Again, another latecomer announcing "future plans". So far behind.


Latecomer? AWS is one of the oldest cloud hosting platforms out there and it's what, 6, 7 years old? The majority of the others are less than 5. This space is just heating up.

That's not to say that HP won't fail spectacularly here, but to suggest that it's too late for a company with billions of dollars to make a move in the space seems a bit rash.


This is really not a nascent market any more when you have some of the largest Internet companies using cloud services heavily, like Netflix.

The incumbents have huge scale advantages and accumulated experience. Also, they have a huge base of open source, freely available libraries out there to allow interaction with their cloud. (I feel like there is one for every AWS service in every commonly used programming language.)

These are huge advantages that HP will have tremendous trouble overcoming if it just comes out with a "me-too" cloud service a year from now.

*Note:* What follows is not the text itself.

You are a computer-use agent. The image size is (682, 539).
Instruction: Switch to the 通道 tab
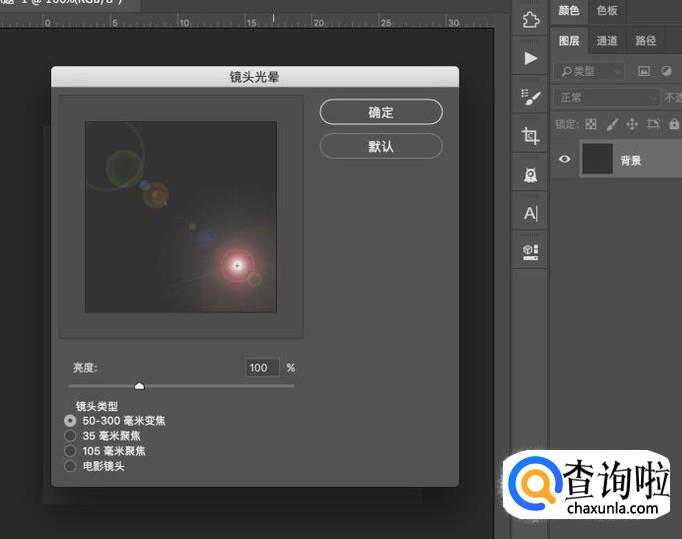click(607, 41)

If HP announced their cloud service TODAY, and you were choosing which company to put your web service with, would you really consider them over the existing services with a significant track record and third-party support?

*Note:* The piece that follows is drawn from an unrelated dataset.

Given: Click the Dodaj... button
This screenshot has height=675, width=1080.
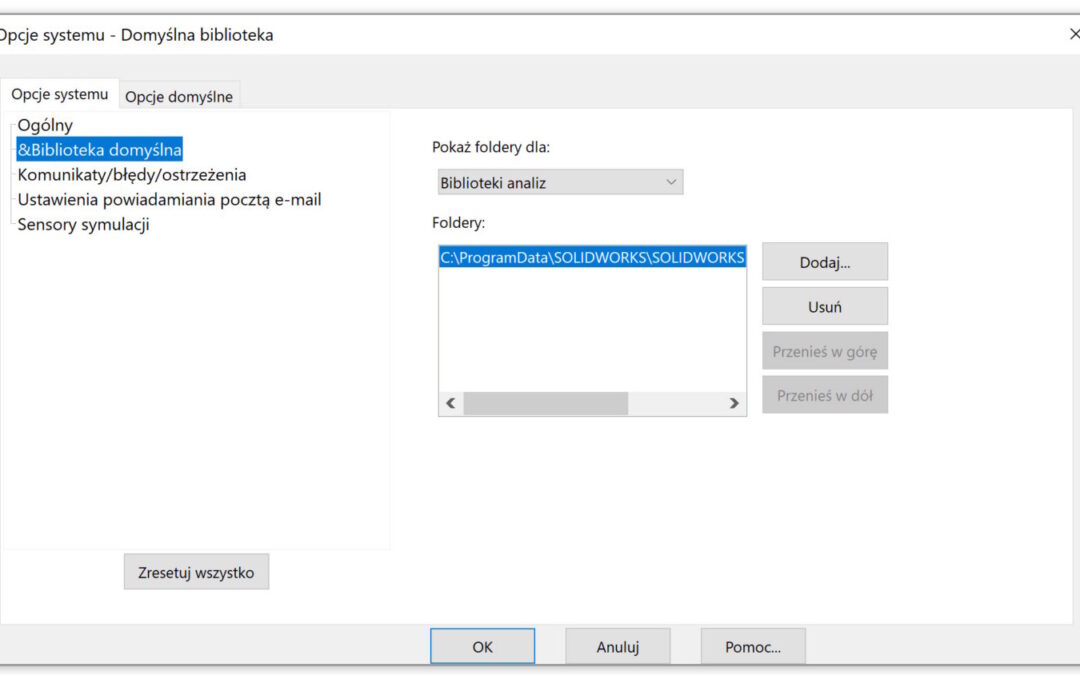Looking at the screenshot, I should tap(824, 262).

For enterprise hosting, yes, I would. They are giants in the enterprise server industry, no reason for them not to be the same in the enterprise cloud industry (which has barely started to heat up).


I guess I just meant that it seems far too many companies are announcing "future plans". Building such a large product is certainly possible, but there are so many other companies far ahead of them (shipping, or nearly shipping) that they will have a lot of ground to cover in little time.

EDIT: After some more thought, it also seems like while the definition of what a cloud service is isn't solidified yet, but it's definitely something HP doesn't have any experience building, which is also a huge hindrance. Contrast that with Amazon, Salesforce, VMware, and others, and it seems like the gap is just enormous. Certainly not insurmountable, though.


> He announced the plan after laying out a strategy combining the cloud, connectivity and software that “enables and joins them together.” He portrayed it as a natural move for HP, which is a powerful player in the server business. “Today seven out of 10 cloud providers are already our customers,” he said.

... so of course we knew we had to compete with them!


This explains why it's so overcast in Palo Alto today.


Is anybody else bothered by the use of the term "cloud" when speaking about hosted services? These services don't live "on the cloud" - they just reside on someone else's remote server, really no different than if you had a remote data center yourself. For something to really live "on the cloud" it literally needs to reside on the network, not stored on a server somewhere but constantly moving/shifting/replicating out in the aether of connections that is the Internet with the ability to pull up the service through a local terminal on demand (think Skynet).


When I see the picture of a suit-and-tie type next to something about joining the latest tech gravy train, I can't help but smell the burning platform.


Does anybody else thinks this makes HP sound like they have no idea what they are talking about?

> what it calls an open cloud marketplace for the enterprise

and

> a strategy combining the cloud, connectivity and software that "enables and joins them together"

It's like every awful enterprisey whitepaper ever written.


Not sure why, but I found this headline hilarious.



I'm still waiting for my "MAKE-IT-RAIN-CLOUD".